Assignment.
Only one stretch of the listing below is wanted: the line with "Задать вопрос (1059, 1588)" and all lines after it. Reproduce that stretch exactly.
====
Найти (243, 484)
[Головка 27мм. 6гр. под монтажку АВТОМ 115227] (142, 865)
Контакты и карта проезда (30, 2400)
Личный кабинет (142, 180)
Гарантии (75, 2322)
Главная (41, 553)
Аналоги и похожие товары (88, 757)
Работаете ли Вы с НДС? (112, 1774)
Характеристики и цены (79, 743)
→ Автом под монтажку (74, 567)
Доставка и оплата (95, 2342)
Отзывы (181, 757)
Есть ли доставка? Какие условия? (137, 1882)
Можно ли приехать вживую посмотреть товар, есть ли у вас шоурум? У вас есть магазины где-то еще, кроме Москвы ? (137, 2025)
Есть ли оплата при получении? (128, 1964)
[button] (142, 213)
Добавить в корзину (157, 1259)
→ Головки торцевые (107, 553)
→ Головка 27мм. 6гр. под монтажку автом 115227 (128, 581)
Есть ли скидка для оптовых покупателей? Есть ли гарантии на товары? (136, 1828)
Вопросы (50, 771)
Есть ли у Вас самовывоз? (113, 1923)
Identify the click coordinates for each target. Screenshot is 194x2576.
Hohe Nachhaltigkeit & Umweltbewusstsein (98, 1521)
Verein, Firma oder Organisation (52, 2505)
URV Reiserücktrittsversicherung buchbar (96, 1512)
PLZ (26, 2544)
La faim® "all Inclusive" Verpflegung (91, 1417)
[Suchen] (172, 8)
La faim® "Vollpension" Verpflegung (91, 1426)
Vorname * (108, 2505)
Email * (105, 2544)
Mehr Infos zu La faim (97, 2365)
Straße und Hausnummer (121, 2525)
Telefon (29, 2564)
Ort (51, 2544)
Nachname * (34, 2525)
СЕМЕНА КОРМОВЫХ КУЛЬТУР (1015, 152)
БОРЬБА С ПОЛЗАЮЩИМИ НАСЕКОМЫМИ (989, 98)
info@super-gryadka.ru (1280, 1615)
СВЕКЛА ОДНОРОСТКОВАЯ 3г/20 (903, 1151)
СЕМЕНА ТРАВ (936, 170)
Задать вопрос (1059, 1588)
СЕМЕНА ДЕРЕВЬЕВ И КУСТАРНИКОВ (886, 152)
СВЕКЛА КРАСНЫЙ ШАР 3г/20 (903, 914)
====
Response to this task.
Задать вопрос (1059, 1588)
СЕМЕНА ДЕРЕВЬЕВ И КУСТАРНИКОВ (886, 152)
СВЕКЛА КРАСНЫЙ ШАР 3г/20 (903, 914)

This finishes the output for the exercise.